*** RECORDS SUPPLIED ***

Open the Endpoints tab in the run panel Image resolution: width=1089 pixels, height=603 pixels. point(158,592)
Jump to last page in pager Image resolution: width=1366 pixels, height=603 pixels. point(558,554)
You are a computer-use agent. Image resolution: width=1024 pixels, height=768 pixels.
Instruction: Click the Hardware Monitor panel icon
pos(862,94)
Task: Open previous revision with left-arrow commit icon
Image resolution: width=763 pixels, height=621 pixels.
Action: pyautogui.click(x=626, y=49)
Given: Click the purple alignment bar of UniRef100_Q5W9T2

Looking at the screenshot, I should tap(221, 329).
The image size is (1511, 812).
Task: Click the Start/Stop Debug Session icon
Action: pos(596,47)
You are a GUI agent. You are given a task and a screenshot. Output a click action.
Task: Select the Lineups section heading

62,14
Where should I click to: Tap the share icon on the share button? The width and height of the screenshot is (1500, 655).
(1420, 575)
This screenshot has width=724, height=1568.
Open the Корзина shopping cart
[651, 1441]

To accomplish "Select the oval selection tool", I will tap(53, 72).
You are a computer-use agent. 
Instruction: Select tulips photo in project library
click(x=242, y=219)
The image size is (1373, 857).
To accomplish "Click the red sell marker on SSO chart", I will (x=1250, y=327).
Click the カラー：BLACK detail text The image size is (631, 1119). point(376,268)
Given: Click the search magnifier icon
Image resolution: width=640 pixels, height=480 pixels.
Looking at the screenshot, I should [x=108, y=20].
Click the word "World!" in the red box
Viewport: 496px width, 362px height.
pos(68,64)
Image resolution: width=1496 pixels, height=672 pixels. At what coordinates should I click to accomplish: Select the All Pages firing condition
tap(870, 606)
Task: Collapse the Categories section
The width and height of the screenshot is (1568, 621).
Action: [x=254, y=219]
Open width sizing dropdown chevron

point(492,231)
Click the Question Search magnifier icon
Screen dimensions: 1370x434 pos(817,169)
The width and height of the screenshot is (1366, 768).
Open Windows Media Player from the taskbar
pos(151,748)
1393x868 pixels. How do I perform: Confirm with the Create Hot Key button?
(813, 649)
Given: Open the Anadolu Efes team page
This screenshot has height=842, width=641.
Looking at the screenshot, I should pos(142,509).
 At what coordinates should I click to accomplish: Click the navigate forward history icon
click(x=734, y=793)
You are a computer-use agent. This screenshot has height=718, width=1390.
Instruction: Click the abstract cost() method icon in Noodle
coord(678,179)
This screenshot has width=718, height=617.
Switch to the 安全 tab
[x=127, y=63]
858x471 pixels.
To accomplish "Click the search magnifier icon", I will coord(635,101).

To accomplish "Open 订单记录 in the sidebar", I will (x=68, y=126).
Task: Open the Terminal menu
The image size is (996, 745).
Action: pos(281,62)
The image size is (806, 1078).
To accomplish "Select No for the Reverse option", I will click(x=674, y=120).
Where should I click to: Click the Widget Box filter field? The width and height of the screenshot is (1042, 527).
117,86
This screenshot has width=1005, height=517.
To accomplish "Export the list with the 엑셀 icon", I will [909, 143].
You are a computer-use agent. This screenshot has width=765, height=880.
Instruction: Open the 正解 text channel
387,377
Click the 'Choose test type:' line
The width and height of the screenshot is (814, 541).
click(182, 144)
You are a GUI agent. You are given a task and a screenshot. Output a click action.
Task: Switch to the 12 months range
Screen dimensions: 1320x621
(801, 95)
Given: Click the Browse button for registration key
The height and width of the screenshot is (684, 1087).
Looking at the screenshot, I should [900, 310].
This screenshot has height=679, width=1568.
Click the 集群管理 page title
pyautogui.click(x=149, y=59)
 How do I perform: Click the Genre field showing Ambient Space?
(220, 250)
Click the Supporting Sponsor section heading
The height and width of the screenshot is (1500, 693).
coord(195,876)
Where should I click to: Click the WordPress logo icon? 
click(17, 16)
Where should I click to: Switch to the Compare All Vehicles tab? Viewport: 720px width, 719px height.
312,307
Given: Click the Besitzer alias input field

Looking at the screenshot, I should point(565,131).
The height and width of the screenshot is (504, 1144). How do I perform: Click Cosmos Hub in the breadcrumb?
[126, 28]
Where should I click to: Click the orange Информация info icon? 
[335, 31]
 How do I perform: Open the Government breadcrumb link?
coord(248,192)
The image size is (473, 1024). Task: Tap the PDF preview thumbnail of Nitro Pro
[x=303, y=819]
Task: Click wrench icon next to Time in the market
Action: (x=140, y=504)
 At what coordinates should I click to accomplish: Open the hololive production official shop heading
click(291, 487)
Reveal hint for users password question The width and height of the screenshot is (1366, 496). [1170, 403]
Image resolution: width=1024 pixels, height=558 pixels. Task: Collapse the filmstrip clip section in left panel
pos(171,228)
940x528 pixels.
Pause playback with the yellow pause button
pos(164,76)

*** End of RECORDS SUPPLIED ***

YOUR INSTRUCTIONS:
Keeping every line exactly as it is, retype the listing.

RESULT FOR THIS TASK:
Open the Endpoints tab in the run panel Image resolution: width=1089 pixels, height=603 pixels. point(158,592)
Jump to last page in pager Image resolution: width=1366 pixels, height=603 pixels. point(558,554)
You are a computer-use agent. Image resolution: width=1024 pixels, height=768 pixels.
Instruction: Click the Hardware Monitor panel icon
pos(862,94)
Task: Open previous revision with left-arrow commit icon
Image resolution: width=763 pixels, height=621 pixels.
Action: pyautogui.click(x=626, y=49)
Given: Click the purple alignment bar of UniRef100_Q5W9T2

Looking at the screenshot, I should tap(221, 329).
The image size is (1511, 812).
Task: Click the Start/Stop Debug Session icon
Action: pos(596,47)
You are a GUI agent. You are given a task and a screenshot. Output a click action.
Task: Select the Lineups section heading

62,14
Where should I click to: Tap the share icon on the share button? The width and height of the screenshot is (1500, 655).
(1420, 575)
This screenshot has width=724, height=1568.
Open the Корзина shopping cart
[651, 1441]

To accomplish "Select the oval selection tool", I will tap(53, 72).
You are a computer-use agent. 
Instruction: Select tulips photo in project library
click(x=242, y=219)
The image size is (1373, 857).
To accomplish "Click the red sell marker on SSO chart", I will (x=1250, y=327).
Click the カラー：BLACK detail text The image size is (631, 1119). point(376,268)
Given: Click the search magnifier icon
Image resolution: width=640 pixels, height=480 pixels.
Looking at the screenshot, I should [x=108, y=20].
Click the word "World!" in the red box
Viewport: 496px width, 362px height.
pos(68,64)
Image resolution: width=1496 pixels, height=672 pixels. At what coordinates should I click to accomplish: Select the All Pages firing condition
tap(870, 606)
Task: Collapse the Categories section
The width and height of the screenshot is (1568, 621).
Action: [x=254, y=219]
Open width sizing dropdown chevron

point(492,231)
Click the Question Search magnifier icon
Screen dimensions: 1370x434 pos(817,169)
The width and height of the screenshot is (1366, 768).
Open Windows Media Player from the taskbar
pos(151,748)
1393x868 pixels. How do I perform: Confirm with the Create Hot Key button?
(813, 649)
Given: Open the Anadolu Efes team page
This screenshot has height=842, width=641.
Looking at the screenshot, I should pos(142,509).
 At what coordinates should I click to accomplish: Click the navigate forward history icon
click(x=734, y=793)
You are a computer-use agent. This screenshot has height=718, width=1390.
Instruction: Click the abstract cost() method icon in Noodle
coord(678,179)
This screenshot has width=718, height=617.
Switch to the 安全 tab
[x=127, y=63]
858x471 pixels.
To accomplish "Click the search magnifier icon", I will coord(635,101).

To accomplish "Open 订单记录 in the sidebar", I will (x=68, y=126).
Task: Open the Terminal menu
The image size is (996, 745).
Action: pos(281,62)
The image size is (806, 1078).
To accomplish "Select No for the Reverse option", I will click(x=674, y=120).
Where should I click to: Click the Widget Box filter field? The width and height of the screenshot is (1042, 527).
117,86
This screenshot has width=1005, height=517.
To accomplish "Export the list with the 엑셀 icon", I will [909, 143].
You are a computer-use agent. This screenshot has width=765, height=880.
Instruction: Open the 正解 text channel
387,377
Click the 'Choose test type:' line
The width and height of the screenshot is (814, 541).
click(182, 144)
You are a GUI agent. You are given a task and a screenshot. Output a click action.
Task: Switch to the 12 months range
Screen dimensions: 1320x621
(801, 95)
Given: Click the Browse button for registration key
The height and width of the screenshot is (684, 1087).
Looking at the screenshot, I should [900, 310].
This screenshot has height=679, width=1568.
Click the 集群管理 page title
pyautogui.click(x=149, y=59)
 How do I perform: Click the Genre field showing Ambient Space?
(220, 250)
Click the Supporting Sponsor section heading
The height and width of the screenshot is (1500, 693).
coord(195,876)
Where should I click to: Click the WordPress logo icon? 
click(17, 16)
Where should I click to: Switch to the Compare All Vehicles tab? Viewport: 720px width, 719px height.
312,307
Given: Click the Besitzer alias input field

Looking at the screenshot, I should point(565,131).
The height and width of the screenshot is (504, 1144). How do I perform: Click Cosmos Hub in the breadcrumb?
[126, 28]
Where should I click to: Click the orange Информация info icon? 
[335, 31]
 How do I perform: Open the Government breadcrumb link?
coord(248,192)
The image size is (473, 1024). Task: Tap the PDF preview thumbnail of Nitro Pro
[x=303, y=819]
Task: Click wrench icon next to Time in the market
Action: (x=140, y=504)
 At what coordinates should I click to accomplish: Open the hololive production official shop heading
click(291, 487)
Reveal hint for users password question The width and height of the screenshot is (1366, 496). [1170, 403]
Image resolution: width=1024 pixels, height=558 pixels. Task: Collapse the filmstrip clip section in left panel
pos(171,228)
940x528 pixels.
Pause playback with the yellow pause button
pos(164,76)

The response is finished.